8 декабряКо дню рождения Горация

“Трудным, – справедливо писал Гораций, – делает Вакх тем, кто не пьет, жизненный путь”. Я слушался римского поэта еще тогда, когда не умел распутывать его головоломную просодию. Она соединяет ловкость Пушкина с запутанностью кишечника. Неудивительно, что, погрузившись в потроха латыни, можно набрести там на упакованную, как чемодан, строфу Бродского.

Сам я мечтал об оригинале, веря, что второй язык обязан быть римским. Жизнь с ним кажется торжественной – как с вином. С раннего детства я принимал Рим лошадиными дозами и до сих пор думаю, что античная стадия – неизбежная фаза в эволюции эмбриона на пути от земноводного к пенсии. Я искал урок героизма у Плутарха, а не в “Молодой гвардии”, как уговаривала меня школа. Я тосковал по гимназической классике. Я готов был учиться у “человека в футляре”. Уже студентом, нахальным и безалаберным, я прилежно зубрил безумное третье склонение, которое ведет себя не лучше Калигулы.

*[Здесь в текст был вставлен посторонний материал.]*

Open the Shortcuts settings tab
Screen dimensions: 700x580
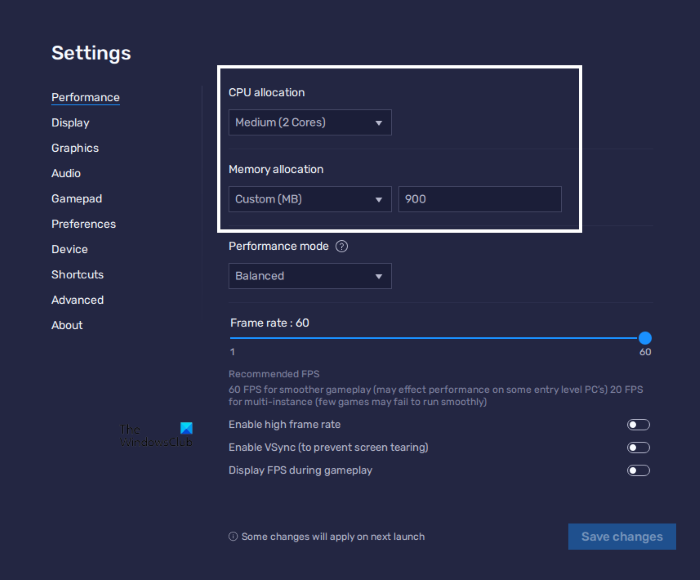coord(77,274)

Соблазн латыни, однако, не в лексиконе, а в грамматике. Ее синтаксис, как Лев Толстой, берется объяснить все на свете. Это – язык цивилизации. С помощью союзов он навязывает миру причины и следствия, предпочитая видимость порядка анархии бессоюзного равноправия. Именно поэтому латынью пользуется каждая страна, претендующая на свою долю римского наследства. Так, в Петербурге, где плотность колонн больше, чем на Форуме, памятники изъясняются с римской краткостью. На одном, одетом в консульские доспехи, написано просто: “Суворову”. Это и есть латынь с ее умением строить предложение из косвенных падежей.

Горация меня научил любить Гаспаров, тот самый – Михаил Леонович. “Главная строка, – объяснял он, – всегда первая: ода – не басня: морали не будет”.

Стихи Горация, понял я, только кажутся банальными и говорят об одном: живи незаметно, как Эпикур, и будь знаменит, как Август.